Fallacies in Sports
Hi there readers! Welcome back to another week of Sully's Moments! Today I will be talking about some fallacies that I found in an online article about the ten biggest fallacies in sports. I will be going over my top 3 favorite fallacies that are in sports.
The first fallacy I will be covering today is misinterpretation of regression to the mean. Sport fans might know this better as "The Sophomore Slump". The sophomore slump is the idea that athletes frequently have a slump in their second season stats compared to their rookie year stats. This fallacy is a common belief for regular fans and in sports media. A recent example of this sophomore slump would the quarterback for the Houston Texans, C.J. Stroud. In his 2023 rookie season he won the award for best offensive rookie of the year, but then in the 2024 season he struggled offensively.
This kind of story is often used without looking deeper at the stats behind their performance. Fans and commentators might assume that his performance declined after his first season, which it did, but that doesn't mean him being a sophomore was the root cause for this "slump". His stats were not even that bad for the 2024 season, he finished 15 out of all 59 starting Qb's in the NFL, meaning his stats are just averaging out because of the unusual strong first season that he had. The article also mentions how this fallacy helps create false expectations while ignoring basic statistical reasoning. Fans and commentators calling that change a "slump" helps them create drama, which often misleads fans into thinking that they are performing bad even though they are just balancing out.

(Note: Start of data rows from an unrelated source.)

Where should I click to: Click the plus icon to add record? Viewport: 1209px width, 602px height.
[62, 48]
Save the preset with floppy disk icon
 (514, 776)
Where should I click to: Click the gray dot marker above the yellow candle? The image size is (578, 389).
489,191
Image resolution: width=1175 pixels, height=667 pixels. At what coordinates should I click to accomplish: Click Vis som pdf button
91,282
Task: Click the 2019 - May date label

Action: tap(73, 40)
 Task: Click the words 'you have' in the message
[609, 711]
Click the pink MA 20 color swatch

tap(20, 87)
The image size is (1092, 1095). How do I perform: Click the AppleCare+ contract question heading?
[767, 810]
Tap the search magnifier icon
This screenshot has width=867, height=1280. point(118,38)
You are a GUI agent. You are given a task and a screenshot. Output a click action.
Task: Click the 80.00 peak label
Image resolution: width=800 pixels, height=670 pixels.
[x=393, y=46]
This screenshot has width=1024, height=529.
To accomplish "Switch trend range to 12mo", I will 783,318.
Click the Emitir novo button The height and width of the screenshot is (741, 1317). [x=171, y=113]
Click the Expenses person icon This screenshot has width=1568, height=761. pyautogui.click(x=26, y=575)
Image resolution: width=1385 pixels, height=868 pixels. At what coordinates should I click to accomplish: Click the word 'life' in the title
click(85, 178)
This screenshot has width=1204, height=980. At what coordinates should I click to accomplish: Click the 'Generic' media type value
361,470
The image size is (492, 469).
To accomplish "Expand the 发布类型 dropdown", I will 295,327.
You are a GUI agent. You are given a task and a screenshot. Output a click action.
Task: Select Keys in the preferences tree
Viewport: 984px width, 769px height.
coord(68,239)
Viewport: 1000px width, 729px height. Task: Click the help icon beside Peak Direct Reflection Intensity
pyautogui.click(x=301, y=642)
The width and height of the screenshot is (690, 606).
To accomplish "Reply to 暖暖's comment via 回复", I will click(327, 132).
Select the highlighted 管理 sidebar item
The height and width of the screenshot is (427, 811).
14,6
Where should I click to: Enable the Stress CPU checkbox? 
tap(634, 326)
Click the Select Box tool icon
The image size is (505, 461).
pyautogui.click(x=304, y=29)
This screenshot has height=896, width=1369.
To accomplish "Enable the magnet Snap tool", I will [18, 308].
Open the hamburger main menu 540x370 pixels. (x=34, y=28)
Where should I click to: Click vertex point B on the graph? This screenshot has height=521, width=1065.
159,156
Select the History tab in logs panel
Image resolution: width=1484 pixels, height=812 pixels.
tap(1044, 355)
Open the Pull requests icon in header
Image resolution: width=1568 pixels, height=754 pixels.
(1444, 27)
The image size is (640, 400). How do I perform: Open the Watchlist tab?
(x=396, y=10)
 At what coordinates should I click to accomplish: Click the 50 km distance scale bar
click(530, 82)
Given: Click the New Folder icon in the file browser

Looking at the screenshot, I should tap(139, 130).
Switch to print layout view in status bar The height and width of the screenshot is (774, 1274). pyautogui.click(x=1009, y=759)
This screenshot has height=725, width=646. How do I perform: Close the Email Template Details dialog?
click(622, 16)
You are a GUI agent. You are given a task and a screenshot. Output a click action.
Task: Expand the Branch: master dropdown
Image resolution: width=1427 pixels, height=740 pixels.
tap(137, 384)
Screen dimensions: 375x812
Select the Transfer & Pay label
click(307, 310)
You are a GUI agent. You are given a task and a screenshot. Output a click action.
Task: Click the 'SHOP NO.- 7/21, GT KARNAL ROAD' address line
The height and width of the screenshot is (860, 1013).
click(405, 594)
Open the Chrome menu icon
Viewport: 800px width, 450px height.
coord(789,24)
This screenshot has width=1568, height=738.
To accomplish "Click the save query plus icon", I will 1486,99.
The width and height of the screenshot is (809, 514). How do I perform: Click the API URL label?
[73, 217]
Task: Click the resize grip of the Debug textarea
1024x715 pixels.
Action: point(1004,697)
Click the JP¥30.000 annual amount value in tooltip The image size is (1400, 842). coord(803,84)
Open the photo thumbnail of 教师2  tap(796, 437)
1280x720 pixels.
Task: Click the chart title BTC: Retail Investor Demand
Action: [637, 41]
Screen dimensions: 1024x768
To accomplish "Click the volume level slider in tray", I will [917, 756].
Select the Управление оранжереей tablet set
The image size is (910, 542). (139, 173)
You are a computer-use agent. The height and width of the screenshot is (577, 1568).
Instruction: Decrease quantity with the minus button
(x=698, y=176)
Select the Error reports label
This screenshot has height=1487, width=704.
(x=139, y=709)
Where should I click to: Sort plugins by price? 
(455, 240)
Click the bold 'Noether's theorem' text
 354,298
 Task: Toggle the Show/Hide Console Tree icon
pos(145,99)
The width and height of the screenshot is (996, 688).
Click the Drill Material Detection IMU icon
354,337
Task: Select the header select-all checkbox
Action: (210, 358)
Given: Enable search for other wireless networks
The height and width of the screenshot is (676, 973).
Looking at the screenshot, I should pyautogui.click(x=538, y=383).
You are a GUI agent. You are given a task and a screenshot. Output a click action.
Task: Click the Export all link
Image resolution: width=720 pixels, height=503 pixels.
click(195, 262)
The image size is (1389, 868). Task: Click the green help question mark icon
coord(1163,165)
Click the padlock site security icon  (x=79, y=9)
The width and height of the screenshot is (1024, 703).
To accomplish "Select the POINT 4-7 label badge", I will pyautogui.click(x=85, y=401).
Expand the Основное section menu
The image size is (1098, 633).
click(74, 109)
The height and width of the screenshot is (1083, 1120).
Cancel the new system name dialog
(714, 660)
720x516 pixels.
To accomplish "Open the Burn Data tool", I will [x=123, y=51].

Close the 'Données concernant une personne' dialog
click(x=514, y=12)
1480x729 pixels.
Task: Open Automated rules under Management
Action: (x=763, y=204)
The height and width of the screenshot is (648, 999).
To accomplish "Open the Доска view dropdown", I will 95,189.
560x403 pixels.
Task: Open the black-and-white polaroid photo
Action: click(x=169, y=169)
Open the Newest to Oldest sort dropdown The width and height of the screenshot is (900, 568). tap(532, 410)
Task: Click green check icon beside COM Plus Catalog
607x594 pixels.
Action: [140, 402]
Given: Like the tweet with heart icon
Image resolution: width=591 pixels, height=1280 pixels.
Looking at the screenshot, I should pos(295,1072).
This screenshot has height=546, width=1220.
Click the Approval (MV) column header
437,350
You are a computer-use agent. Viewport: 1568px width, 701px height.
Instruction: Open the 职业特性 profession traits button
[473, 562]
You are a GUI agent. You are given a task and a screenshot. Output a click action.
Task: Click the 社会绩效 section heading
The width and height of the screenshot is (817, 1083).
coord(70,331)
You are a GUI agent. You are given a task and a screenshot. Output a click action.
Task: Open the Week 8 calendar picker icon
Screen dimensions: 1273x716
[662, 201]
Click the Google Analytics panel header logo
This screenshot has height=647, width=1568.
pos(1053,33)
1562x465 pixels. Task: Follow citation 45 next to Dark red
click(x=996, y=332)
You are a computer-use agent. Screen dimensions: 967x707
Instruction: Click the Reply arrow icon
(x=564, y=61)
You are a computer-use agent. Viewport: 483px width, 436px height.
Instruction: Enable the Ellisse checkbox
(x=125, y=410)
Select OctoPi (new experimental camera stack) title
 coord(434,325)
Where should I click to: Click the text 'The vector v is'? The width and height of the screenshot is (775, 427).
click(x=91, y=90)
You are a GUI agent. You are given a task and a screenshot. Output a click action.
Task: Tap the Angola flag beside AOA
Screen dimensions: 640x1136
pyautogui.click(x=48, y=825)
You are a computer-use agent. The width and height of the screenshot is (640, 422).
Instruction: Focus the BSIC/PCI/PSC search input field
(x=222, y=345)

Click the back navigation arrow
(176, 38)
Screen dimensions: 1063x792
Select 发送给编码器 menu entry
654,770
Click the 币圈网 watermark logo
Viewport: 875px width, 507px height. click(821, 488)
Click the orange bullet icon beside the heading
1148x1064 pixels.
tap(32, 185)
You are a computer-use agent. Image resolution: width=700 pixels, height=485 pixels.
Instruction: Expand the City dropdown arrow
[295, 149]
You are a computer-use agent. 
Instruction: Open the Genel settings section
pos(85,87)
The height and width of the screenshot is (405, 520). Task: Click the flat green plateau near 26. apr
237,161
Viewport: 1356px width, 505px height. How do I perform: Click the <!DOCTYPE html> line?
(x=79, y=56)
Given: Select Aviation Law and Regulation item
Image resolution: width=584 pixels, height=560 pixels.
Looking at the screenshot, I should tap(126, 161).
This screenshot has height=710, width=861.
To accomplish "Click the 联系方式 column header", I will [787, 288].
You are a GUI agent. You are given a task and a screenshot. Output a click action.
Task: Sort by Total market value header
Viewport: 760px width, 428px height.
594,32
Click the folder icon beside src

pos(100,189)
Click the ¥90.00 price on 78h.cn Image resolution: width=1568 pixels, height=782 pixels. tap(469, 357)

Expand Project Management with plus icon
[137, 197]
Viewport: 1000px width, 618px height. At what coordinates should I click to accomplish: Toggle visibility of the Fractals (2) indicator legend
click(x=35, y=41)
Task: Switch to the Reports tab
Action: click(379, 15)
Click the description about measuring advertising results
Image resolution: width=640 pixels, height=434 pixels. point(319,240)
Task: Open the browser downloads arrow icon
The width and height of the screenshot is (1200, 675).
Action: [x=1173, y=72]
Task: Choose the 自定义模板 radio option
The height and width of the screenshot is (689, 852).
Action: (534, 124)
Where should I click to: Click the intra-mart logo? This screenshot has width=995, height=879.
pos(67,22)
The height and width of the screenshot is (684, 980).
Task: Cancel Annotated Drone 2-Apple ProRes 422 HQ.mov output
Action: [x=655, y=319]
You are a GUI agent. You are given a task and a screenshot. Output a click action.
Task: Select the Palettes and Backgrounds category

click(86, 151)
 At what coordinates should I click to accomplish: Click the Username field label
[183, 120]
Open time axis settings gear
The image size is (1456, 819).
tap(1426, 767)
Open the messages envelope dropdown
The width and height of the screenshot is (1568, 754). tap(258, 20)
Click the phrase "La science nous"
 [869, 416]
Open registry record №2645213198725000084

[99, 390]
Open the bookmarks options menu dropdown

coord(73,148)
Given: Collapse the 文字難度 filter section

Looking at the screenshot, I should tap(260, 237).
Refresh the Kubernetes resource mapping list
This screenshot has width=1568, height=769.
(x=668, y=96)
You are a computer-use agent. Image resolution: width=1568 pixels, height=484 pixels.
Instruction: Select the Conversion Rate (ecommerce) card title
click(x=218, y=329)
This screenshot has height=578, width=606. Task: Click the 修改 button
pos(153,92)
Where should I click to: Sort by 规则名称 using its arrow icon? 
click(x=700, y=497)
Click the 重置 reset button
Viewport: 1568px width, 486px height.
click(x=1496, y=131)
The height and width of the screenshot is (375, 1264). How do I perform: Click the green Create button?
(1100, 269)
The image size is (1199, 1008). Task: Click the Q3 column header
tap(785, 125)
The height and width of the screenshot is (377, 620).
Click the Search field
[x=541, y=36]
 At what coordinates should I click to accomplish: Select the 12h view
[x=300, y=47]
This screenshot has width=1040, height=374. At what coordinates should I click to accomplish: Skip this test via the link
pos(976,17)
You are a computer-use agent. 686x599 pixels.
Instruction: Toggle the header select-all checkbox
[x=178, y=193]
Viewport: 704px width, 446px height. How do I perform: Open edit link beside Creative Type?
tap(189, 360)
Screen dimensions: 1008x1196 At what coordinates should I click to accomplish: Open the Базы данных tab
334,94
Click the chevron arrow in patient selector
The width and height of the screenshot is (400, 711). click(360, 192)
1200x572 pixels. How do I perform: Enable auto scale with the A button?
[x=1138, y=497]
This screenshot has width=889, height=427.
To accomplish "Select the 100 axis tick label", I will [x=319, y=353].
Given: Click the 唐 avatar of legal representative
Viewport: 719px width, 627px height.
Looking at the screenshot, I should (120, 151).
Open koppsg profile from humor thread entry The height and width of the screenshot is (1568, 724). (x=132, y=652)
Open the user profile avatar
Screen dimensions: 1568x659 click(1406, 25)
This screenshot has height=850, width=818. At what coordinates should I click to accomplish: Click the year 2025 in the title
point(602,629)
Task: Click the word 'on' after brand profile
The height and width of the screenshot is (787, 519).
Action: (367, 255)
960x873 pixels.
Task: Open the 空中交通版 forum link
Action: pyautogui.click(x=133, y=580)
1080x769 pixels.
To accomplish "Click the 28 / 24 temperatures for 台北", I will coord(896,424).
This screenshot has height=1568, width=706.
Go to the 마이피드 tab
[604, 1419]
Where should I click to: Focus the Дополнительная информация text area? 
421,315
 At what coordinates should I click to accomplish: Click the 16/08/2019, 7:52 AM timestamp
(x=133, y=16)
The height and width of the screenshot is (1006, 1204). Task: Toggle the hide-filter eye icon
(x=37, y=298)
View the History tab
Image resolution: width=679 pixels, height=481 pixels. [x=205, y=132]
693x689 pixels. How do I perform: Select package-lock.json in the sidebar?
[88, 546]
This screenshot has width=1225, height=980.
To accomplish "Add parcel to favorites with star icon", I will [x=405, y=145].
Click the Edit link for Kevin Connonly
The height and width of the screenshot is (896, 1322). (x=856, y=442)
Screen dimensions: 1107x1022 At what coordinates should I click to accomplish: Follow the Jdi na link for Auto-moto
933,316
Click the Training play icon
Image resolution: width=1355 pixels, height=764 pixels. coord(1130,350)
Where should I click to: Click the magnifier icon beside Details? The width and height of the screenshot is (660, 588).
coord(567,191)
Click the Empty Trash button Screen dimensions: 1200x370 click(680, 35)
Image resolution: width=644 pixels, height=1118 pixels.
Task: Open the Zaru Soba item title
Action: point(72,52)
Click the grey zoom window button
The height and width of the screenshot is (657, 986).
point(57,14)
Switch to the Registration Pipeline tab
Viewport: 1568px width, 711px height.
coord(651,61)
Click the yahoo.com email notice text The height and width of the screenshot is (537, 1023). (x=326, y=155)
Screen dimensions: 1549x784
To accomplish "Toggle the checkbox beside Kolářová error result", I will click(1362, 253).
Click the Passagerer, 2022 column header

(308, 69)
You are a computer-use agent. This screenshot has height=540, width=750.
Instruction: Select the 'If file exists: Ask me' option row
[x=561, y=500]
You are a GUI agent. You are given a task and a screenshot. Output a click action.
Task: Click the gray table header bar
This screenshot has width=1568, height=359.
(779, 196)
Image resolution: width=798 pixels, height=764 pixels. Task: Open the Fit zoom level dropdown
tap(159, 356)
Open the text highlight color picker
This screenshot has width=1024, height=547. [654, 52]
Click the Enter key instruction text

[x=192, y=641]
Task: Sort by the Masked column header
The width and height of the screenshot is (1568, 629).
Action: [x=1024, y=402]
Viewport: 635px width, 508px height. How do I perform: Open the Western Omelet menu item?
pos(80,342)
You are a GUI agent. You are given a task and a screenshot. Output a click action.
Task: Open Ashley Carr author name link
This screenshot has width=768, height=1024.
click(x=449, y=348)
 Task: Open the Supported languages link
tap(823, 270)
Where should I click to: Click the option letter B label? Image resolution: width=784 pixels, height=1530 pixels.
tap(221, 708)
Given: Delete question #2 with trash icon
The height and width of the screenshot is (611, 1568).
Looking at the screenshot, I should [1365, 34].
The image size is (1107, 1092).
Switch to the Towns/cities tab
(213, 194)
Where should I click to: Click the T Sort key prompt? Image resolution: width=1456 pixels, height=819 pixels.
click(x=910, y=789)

The second fallacy I want to talk about is correlation does not imply causation. The article connects this fallacy to "The Madden Curse". This curse is the belief that NFL players who are featured on the cover of the Madden NFL game will get injured or have a bad performance that season. The article explains that this "curse" relies on specific examples and doesn't acknowledge cases of players where they were not affected by this "curse". This is a classic false cause fallacy because when two things happen at the same time, it does not mean that they caused each other. An example of a player who dodged this curse is Rob Gronkowski. He was featured on the cover of Madden in 2017, and was not affected by this curse. He actually ended up winning super bowl that year against the Atlanta Falcons, where the Patriots came back from a 28-3 deficit. But there are times where the curse did come into effect, like Christian Mccaffrey. He was featured on the 2025 Madden cover, then later that season he experienced a season ending injury that forced him to miss the entire 2025 season. Examples such as these give the fallacy a convincing appearance, but they also make it misleading. People often ignore the times when the "curse" doesn't occur and only pay attention to the times when it seems to be true. This is where the fallacy starts to take hold, and it uses selectively chosen examples to create a mental pattern.
The third fallacy I will be covering is Post Hoc Ergo Propter Hoc. This fallacy is caused because one event follows another, making people believe the first event caused the second. The article i've been using connects this fallacy to "The Curse of the Goat". People believe the Chicago Cubs got this curse after a man and his goat were removed from a 1945 world series game, causing the 100 year long world series drought that they experienced. The argument for this curse assumes that the Cubs championship drought started after the removal of the goat from the game. This relates to a causation fallacy because it ignores reasonable causes that the Cubs may have experienced like average players, bad trades, bad management, etc.
This way of thinking provides fans with a straightforward explanation for a complicated issue. People blame a random incident and label it a curse rather than examining team decisions or performance over decades. This kind of fallacy appeals more to superstition and feelings than to reason. Although the concept of a curse is catchy, it hides the true elements that affect a team's performance. Following to this fallacy transforms chance into "evidence," even in cases where there isn't any true connection.That concludes this week's post about fallacies in sports. Fans and the media can easily adopt these viewpoints without giving much thought to the real causes of events. Instead of examining the true causes of what is happening, many of these fallacies simply give people something easy to believe, whether it's a supposed curse, a slump, or some fabricated connection. This should have demonstrated the widespread use of these myths in sports and the significance of considering the whole picture. Thanks for reading, and I hope to see you on Sully's Moments again next week!
Sources:
Dubsism. The Ten Biggest Fallacies in Sports. 28 Apr. 2010, https://dubsism.com/2010/04/28/the-ten-biggest-fallacies-in-sports/.
Williams, Clay COMM 211, Canvas Course Learning Materials, Week 8, “Persuasion Basics.” 20 April 2025.